== EXERCISE 1 ==
In the passage on self-nurturing, what did the word "nurture" originally mean?
== EXERCISE 2 ==
The passage on self-nurturing names ways to feed your soul. List all of them.
== EXERCISE 3 ==
Continue the passage on self-nurturing, starting after its last sentence.

Written by ​Christina Bieche, MSEd, LCPC, NCC

If you find that you're often putting yourself last in order of priority, then some lessons in self-nurturing may be helpful. Since we often give every last bit of our energy and time to our families, jobs, and daily responsibilities…nurturing ourselves becomes even more of a priority. 

Why is self-nurturing important? That’s a great question! As popular as the term “self-care” has become, too many of us still tend to forget ourselves in favor of others. Yet, ironically, the more we neglect our own needs, the less able we are to care for our family, our friends, our volunteer causes, and other important areas in life. 

Let’s remember what the word “nurture” actually means. Originally, it meant “to feed or nourish,” and I believe that can be interpreted both literally and figuratively. 

You can self-nurture quite literally through the food you eat, but there are so many self-nurturing activities that go far beyond that physical meaning. You can feed your soul by doing the things you love, spending time with people you love, and getting the rest your body needs. 

If you’re still struggling with the concept of self nurture, think about this. If you’re constantly running on empty, you’re more likely to be impatient with your families or to miss an important deadline at work.

== DATA SHOWN ==

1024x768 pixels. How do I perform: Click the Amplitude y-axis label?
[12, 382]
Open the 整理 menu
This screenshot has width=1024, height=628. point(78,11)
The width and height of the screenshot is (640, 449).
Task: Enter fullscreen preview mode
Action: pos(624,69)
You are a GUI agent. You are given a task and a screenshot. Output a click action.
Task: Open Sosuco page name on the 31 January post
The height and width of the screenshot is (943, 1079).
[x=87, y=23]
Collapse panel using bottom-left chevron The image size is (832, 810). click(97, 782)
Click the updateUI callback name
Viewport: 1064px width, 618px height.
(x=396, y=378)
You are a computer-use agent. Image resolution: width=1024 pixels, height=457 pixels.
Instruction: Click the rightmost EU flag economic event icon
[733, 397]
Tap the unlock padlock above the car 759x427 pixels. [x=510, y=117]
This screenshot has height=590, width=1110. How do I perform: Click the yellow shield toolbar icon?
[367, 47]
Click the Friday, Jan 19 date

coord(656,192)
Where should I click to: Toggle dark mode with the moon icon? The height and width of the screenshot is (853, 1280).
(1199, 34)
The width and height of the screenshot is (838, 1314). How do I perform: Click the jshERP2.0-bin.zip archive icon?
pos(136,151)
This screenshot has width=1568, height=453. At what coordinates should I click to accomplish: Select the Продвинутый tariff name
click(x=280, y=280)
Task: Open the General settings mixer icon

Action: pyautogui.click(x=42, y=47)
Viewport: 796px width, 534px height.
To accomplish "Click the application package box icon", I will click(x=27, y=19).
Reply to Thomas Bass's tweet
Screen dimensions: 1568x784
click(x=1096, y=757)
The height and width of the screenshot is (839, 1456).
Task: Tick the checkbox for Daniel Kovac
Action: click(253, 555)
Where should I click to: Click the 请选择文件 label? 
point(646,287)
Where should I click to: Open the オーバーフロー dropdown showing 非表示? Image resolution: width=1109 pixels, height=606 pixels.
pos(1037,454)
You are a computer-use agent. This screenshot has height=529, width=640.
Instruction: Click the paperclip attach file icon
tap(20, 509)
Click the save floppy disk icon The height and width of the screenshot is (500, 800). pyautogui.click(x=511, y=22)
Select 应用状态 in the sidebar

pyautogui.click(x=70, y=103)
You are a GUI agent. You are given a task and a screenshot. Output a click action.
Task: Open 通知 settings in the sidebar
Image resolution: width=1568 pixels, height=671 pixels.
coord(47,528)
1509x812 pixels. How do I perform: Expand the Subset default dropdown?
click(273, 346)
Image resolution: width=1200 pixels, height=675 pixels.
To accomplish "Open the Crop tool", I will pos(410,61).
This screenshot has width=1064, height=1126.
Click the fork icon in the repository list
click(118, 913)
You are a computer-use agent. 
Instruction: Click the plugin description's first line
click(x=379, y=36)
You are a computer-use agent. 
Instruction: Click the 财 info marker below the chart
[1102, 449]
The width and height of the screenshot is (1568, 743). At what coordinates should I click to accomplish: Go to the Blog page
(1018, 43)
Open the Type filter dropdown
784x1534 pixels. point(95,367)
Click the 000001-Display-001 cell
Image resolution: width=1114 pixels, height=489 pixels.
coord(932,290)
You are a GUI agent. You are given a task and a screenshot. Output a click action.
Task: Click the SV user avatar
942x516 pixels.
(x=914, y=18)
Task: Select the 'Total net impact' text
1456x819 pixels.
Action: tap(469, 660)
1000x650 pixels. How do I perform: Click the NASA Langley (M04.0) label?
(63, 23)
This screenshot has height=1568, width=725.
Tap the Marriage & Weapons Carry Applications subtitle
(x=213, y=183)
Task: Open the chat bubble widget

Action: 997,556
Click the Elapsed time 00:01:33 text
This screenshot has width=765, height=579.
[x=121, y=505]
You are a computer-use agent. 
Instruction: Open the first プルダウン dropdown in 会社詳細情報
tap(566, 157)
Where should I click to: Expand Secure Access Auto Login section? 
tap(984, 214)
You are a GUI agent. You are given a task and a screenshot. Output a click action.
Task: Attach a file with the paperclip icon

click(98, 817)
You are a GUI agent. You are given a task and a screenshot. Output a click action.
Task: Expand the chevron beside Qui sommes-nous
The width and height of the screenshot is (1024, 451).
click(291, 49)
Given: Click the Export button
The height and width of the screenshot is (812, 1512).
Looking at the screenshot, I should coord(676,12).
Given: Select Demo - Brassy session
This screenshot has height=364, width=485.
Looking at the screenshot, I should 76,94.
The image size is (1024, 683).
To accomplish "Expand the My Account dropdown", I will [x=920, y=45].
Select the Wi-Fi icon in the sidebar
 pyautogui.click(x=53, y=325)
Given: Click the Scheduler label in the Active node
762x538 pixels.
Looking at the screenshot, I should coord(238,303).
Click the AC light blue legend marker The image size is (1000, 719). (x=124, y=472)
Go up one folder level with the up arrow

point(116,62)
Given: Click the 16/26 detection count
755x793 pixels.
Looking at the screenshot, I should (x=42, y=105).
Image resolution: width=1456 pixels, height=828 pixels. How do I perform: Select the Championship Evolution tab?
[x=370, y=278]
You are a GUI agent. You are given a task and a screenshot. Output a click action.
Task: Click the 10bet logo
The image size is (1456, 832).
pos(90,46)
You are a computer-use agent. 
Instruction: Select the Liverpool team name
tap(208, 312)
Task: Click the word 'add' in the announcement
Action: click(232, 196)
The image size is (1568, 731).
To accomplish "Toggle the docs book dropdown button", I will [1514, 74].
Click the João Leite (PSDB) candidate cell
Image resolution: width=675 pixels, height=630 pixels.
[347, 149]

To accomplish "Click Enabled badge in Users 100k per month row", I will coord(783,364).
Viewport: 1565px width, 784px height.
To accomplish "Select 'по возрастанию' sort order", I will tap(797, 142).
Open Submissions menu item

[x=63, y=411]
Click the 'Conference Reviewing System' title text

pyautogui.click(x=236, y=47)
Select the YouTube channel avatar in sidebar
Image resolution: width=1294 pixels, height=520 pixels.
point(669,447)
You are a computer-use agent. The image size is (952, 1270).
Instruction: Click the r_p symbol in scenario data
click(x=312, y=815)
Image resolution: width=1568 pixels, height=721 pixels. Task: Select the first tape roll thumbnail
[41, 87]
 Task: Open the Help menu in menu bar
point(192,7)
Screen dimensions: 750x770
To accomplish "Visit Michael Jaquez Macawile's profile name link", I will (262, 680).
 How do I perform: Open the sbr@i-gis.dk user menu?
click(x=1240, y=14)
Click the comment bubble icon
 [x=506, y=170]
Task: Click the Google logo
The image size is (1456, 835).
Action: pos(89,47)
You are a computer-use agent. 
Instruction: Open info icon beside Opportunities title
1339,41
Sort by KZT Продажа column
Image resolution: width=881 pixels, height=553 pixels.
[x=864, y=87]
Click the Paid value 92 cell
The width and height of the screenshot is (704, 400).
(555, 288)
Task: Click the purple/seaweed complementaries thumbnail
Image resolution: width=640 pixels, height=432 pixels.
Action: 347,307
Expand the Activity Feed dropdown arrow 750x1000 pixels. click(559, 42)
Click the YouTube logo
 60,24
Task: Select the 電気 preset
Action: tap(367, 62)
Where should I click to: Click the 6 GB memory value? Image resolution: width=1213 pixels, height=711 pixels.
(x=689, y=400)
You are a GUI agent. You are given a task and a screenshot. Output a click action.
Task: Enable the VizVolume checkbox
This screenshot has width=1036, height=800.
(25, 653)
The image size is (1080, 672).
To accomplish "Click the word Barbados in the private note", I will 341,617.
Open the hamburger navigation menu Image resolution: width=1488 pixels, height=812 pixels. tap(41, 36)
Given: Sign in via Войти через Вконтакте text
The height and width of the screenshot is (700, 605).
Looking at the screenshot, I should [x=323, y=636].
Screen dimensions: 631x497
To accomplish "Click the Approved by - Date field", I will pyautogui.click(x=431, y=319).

== EXERCISE RESPONSE 1 ==
It originally meant "to feed or nourish."

== EXERCISE RESPONSE 2 ==
- Doing the things you love
- Spending time with people you love
- Getting the rest your body needs

== EXERCISE RESPONSE 3 ==
Self-nurturing can take a lot or a little bit of time, but all of us need it! Why not think about some of the activities you find refreshing or encouraging, and try to incorporate them into your life today? Here are a few steps you can take to start practicing self-care today: 
​
  1. Identify your feelings. If this is difficult, pay attention to your inner dialogue. Notice your thoughts. Do they express worry, judgment, despair, resentment, envy, hurt, or wishing? Notice your moods. Are you irritable, anxious, or blue? Try to name the specific feeling. (“Upset” isn’t a specific feeling.) Do this several times a day to increase your feeling recognition. You can find lists of hundreds of feelings online. 
  2. Honor your feelings. When you have uncomfortable feelings, put your hand on your chest, and say aloud, “You’re (or I’m) ____.” (e.g., angry, sad, afraid, lonely). This signifies acceptance of your feelings.
  3. Uncover the cause. Think and/or write about the cause or what triggered your feeling. 
  4. Meet your needs. Once you discover the cause, think about what you need that will make you feel better. Meeting your needs is good self-parenting.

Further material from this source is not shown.